Lastly, #JPM17 won’t be a bust, nor will the NASDAQ Biotech Index. Rain or shine, we won’t likely see a repeat the disaster of #JPM16 and the subsequent weeks in January, when the biotech markets shed 20% in a few weeks. Investor sentiment isn’t great, but it’s more positive than it’s been in a while, with a majority of investors believing the markets will improve according to the latest Evercore ISI survey.  I, too, suspect markets will settle out by end of the month modestly up, as macro uncertainty reduces and 2016 fades behind us.
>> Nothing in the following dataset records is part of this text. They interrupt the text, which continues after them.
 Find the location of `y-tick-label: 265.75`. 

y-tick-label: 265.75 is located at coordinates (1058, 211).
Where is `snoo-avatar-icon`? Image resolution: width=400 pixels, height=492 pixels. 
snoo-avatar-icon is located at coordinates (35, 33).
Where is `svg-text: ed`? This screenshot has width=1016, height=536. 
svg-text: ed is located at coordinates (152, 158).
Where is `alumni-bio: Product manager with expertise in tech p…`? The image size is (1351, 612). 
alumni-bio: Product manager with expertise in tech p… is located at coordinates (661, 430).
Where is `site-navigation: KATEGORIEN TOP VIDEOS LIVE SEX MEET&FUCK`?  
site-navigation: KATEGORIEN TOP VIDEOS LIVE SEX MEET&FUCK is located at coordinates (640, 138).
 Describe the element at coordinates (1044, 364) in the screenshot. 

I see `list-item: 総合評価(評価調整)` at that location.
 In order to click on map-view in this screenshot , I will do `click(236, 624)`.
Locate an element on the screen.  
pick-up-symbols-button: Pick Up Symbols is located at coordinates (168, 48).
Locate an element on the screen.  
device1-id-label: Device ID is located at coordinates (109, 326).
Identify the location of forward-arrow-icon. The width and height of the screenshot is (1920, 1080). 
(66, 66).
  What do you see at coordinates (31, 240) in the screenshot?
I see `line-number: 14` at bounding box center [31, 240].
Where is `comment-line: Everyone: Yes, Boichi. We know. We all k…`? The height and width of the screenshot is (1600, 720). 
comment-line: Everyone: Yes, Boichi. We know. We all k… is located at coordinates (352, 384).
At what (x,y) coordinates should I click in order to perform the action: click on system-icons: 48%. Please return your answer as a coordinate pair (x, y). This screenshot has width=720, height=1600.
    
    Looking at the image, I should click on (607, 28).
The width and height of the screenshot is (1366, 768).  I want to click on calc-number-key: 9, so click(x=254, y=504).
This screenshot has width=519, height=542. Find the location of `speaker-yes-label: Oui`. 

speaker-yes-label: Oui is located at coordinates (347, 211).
Beyond that, #JPM17 will be a lot like past meetings: I expect that I’ll hear nearly every one of JPM’s perennial Little White Lies – “hey buddy, let’s do something together this year” is one of my favorites.

In early January last year, I wrote a piece about “This Time is Different”, trying to put the turmoil of the biotech markets in 2H 2015 in context.  A lot of the drivers that were highlighted there remain intact today, despite the poor timing of publishing it in the worst biotech month in years. I still think we are in a very different world today versus prior cyclic periods: biotech products are advancing to patients, companies are maturing into real businesses, capital markets are deepening, and industry R&D productivity is improving.

But following last year’s surprises, like Brexit and the US election, I didn’t realize quite how different 2016 this time would actually be. Let’s hope 2017 delivers a set of much more positive surprises.